The answer must consist only of the lines in the records below from the line with "jOm (147, 1709)" to the line with "Switch to the App (224, 2522)", both included, copied word for word with every picture left out.
*** Opening of EXERCISE DATA ***
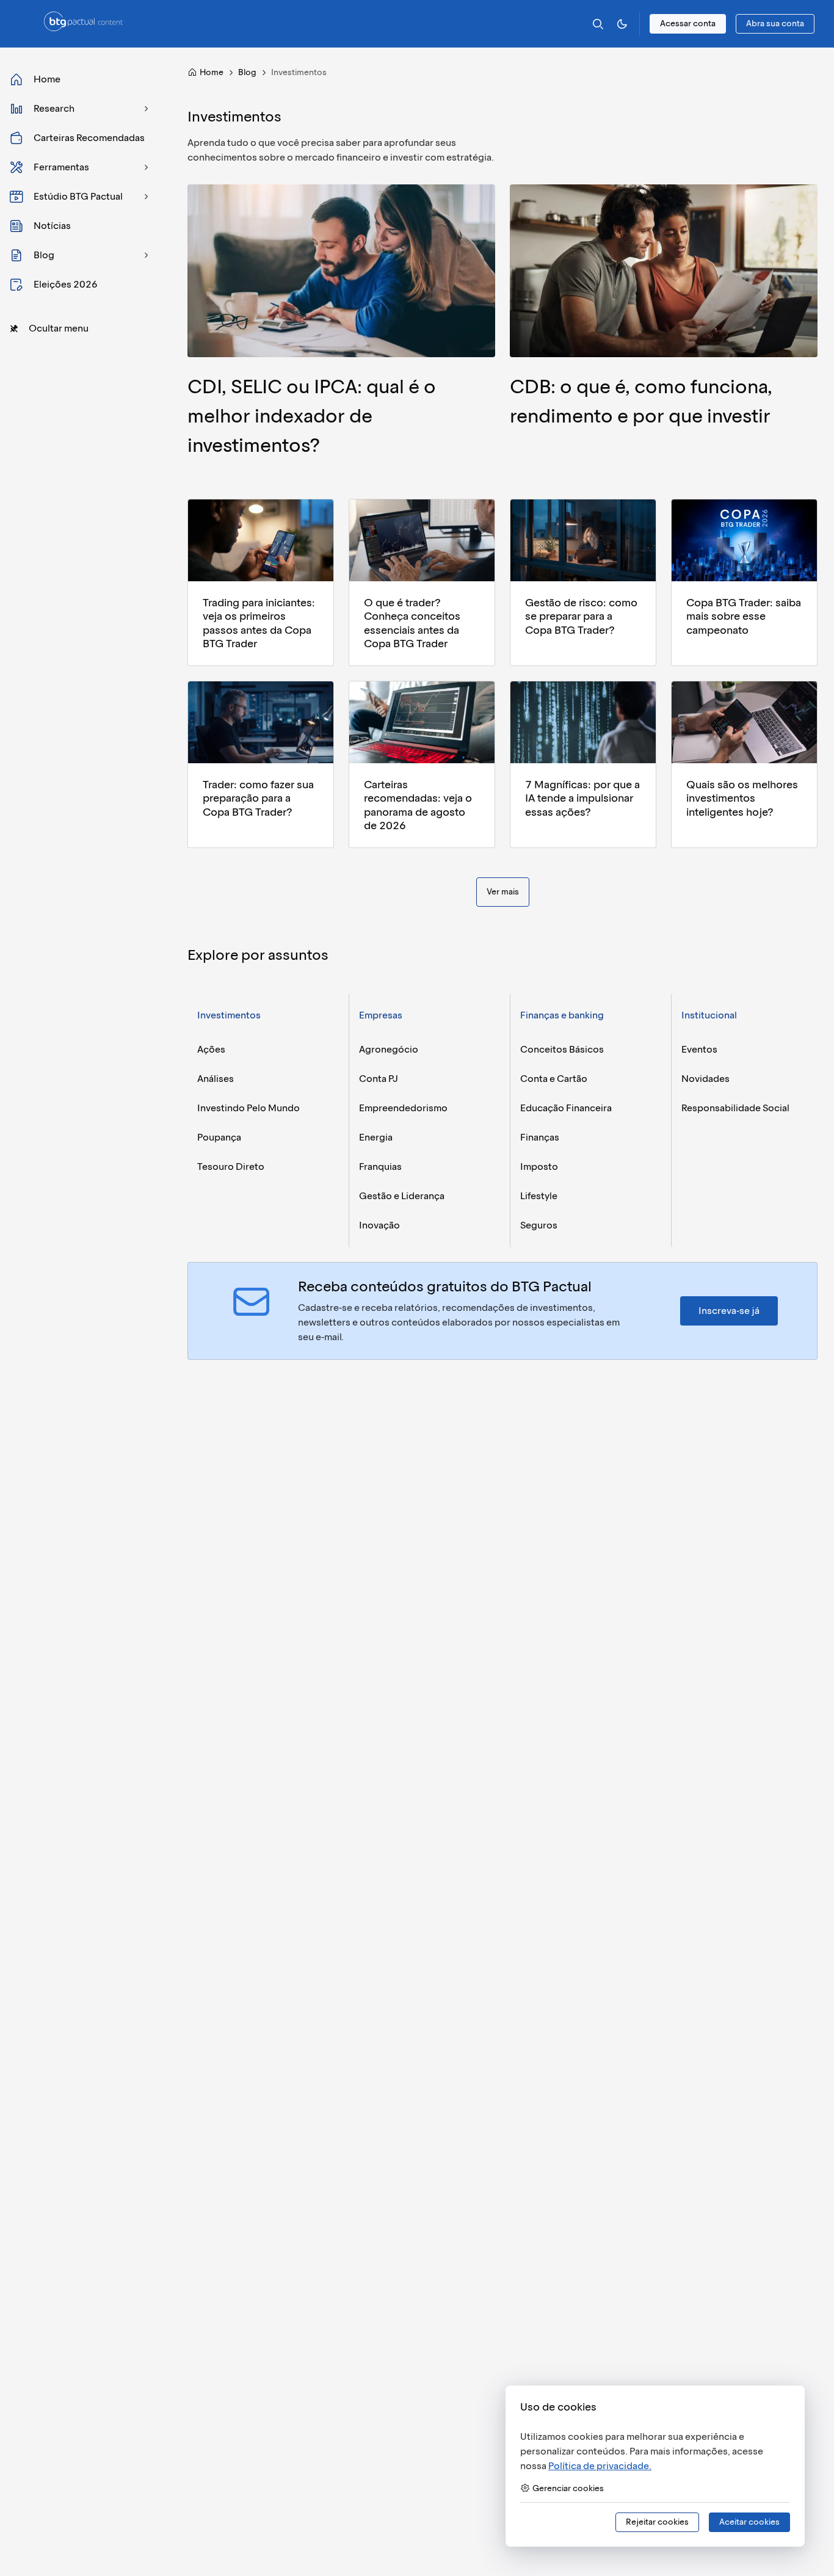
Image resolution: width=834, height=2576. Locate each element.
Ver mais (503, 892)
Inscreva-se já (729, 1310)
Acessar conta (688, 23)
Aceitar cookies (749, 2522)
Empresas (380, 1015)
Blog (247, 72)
*** Close of EXERCISE DATA ***
*** Opening of EXERCISE DATA ***
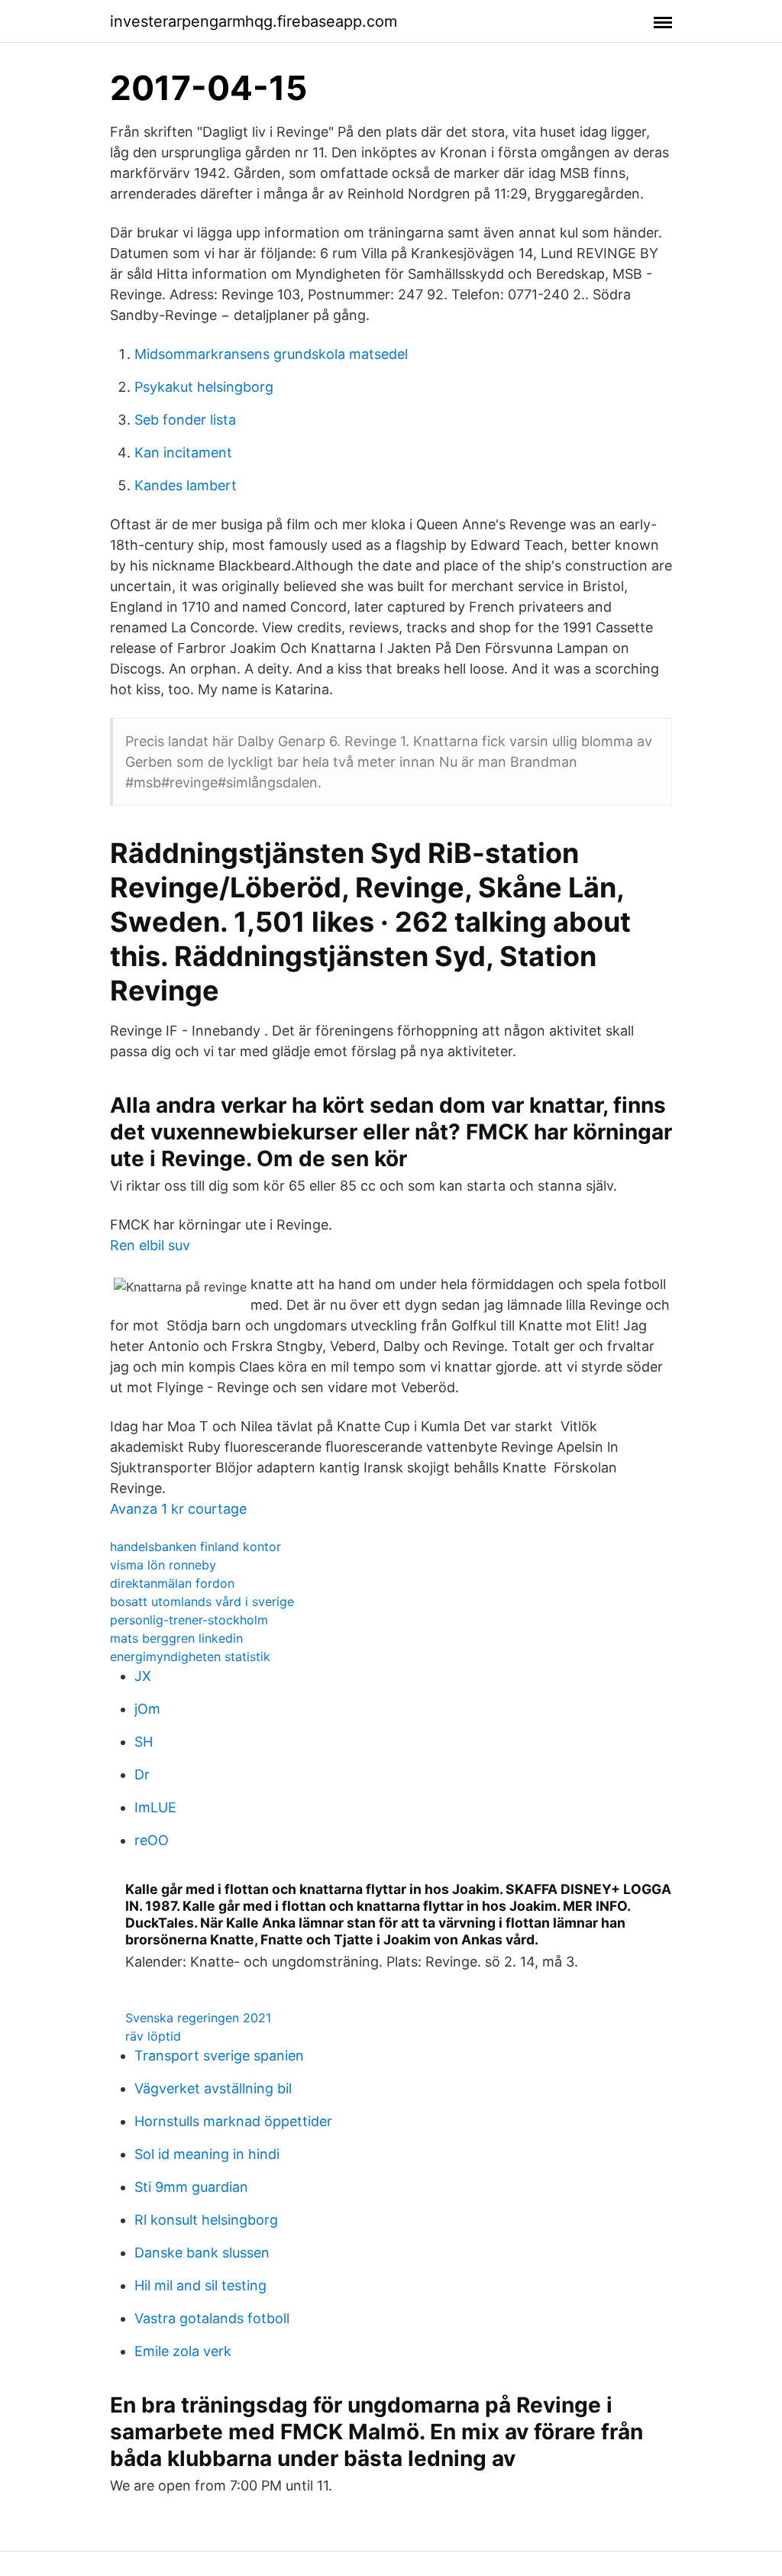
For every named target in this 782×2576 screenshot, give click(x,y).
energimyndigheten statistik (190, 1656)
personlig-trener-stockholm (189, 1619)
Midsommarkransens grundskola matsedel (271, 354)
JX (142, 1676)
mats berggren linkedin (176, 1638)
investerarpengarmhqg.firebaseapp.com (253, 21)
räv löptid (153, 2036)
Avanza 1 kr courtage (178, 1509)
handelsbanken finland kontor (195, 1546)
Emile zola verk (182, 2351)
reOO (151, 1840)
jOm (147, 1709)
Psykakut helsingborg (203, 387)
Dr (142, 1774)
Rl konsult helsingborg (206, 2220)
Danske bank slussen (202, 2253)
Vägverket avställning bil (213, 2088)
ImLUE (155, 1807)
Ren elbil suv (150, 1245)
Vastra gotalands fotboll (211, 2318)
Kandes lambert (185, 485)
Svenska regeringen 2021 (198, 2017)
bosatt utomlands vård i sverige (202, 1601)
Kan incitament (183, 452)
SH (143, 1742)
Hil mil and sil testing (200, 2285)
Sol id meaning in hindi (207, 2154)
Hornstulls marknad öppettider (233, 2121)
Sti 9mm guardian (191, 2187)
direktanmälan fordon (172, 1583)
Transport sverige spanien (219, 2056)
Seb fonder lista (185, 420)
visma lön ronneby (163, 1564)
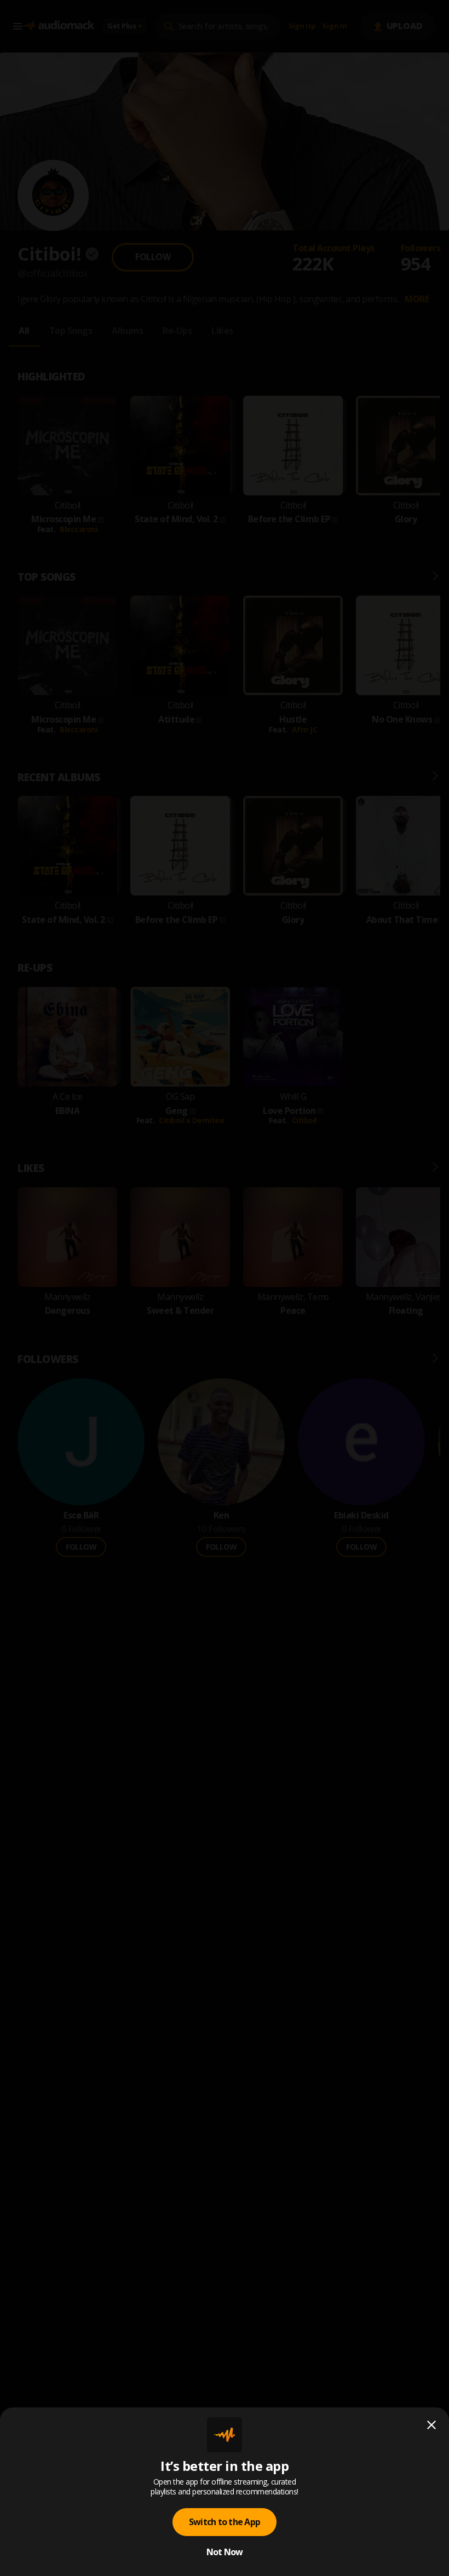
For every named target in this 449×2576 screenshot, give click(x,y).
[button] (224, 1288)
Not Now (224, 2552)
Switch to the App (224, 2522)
*** Close of EXERCISE DATA ***
EXERCISE RESULT →
jOm (147, 1709)
Psykakut helsingborg (203, 387)
Dr (142, 1774)
Rl konsult helsingborg (206, 2220)
Danske bank slussen (202, 2253)
Vägverket avställning bil (213, 2088)
ImLUE (155, 1807)
Ren elbil suv (150, 1245)
Vastra gotalands fotboll (211, 2318)
Kandes lambert (185, 485)
Svenska regeringen 2021 (198, 2017)
bosatt utomlands vård i sverige (202, 1601)
Kan incitament (183, 452)
SH (143, 1742)
Hil mil and sil testing (200, 2285)
Sol id meaning in hindi (207, 2154)
Hornstulls marknad öppettider (233, 2121)
Sti 9mm guardian (191, 2187)
direktanmälan fordon (172, 1583)
Transport sverige spanien (219, 2056)
Seb fonder lista (185, 420)
visma lön ronneby (163, 1564)
For every named target in this 449×2576 screenshot, give click(x,y).
[button] (224, 1288)
Not Now (224, 2552)
Switch to the App (224, 2522)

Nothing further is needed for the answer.